I feel as you do with regard to civilian nursing. I was a civilan nurse working in an MTF and loved it because this crap did not go on with the military nursing personel. Civilian nursing could learn a boatload from the managment and leadership from military nursing!! Civilian Nursing management and leadership just can't seem to get the concept- you lead by example!!

I would love to have had your experience. I attended a Lunch and learn in the MTF I worked at given by our CNO on the USAF Med evac process- It was the most awesome lecture complete with USAF pictures, I have ever had the pleasure of attending

Good luck and Thank you for your service.

Hi, when all this started, the first thing I did was talk to several lawyers. Three of them in this area said they'd never go against that hospital. Too connected. While I was there, Mitt himself graced them with his presence, nearly 3 years ago. Two lawyers said I should contact the Human Rights Commission, it wasn't an EEOC issue. I did file a complaint with HRC, and after 1 1/2 years, they said my claims were accurate and substantiated, exactly as I said. They then said I wasn't in a protected class (I wrote this before), being a while male, i'm in a very unprotected class. In fact we're targets. I then talked with a well known lawyer in this area working against hospitals. They best he said he could do is approach the hospital and suggest changing my status from terminated to resigned. Yep, the guy goes to the same ward several of the docs there go to.

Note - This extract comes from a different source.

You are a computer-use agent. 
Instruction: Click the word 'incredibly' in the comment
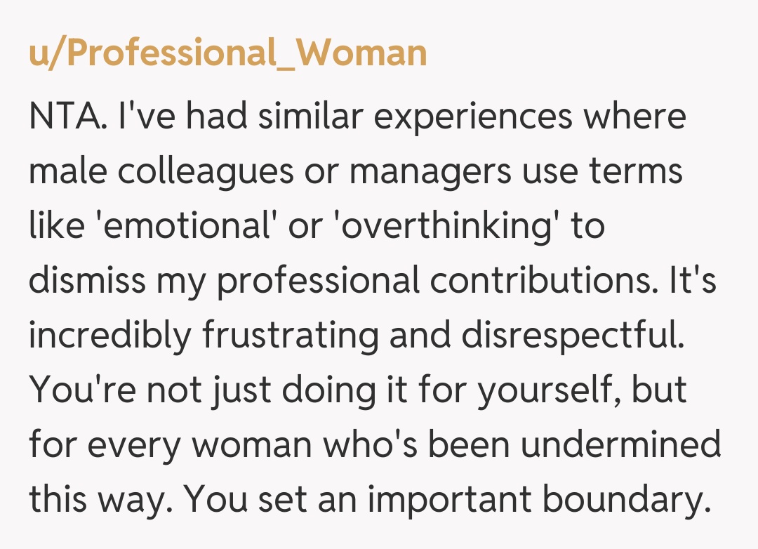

Military medicine rocks. Right now i'm going through USAJOBS and several MTFs and medical centers around the country are recruiting nurses with prior military service. Nice to hear from you. We see things the same way.

Without getting into heavy detail. I was given a form that said I had violated Section XXX and paragraph XX.xx of the employee manual, that states no employee may create a working environement that speaks bad of the hospital or other employees. There were no performance issues, because my performance was excellent. I put in so many hours that the compliance officer had to ask me to go home. Did 36 hours one time and was managing 4 patients in the overflow ICU area. I loved it, the harder I go, the better I love it. The month before, I was given an anonymously nominated award for patient services. Had a lady in the unit that had been there for about 2 weeks. She was a horse lover and I brought two of my appaloosas into the parking lot on a saturday so she could see them from her window. Her doc said that her spirit so improved she was able to go home three days later. I'm not bragging, i'm just saying this to reinforce that so many in charge, have no reason for being there except to feed their egos.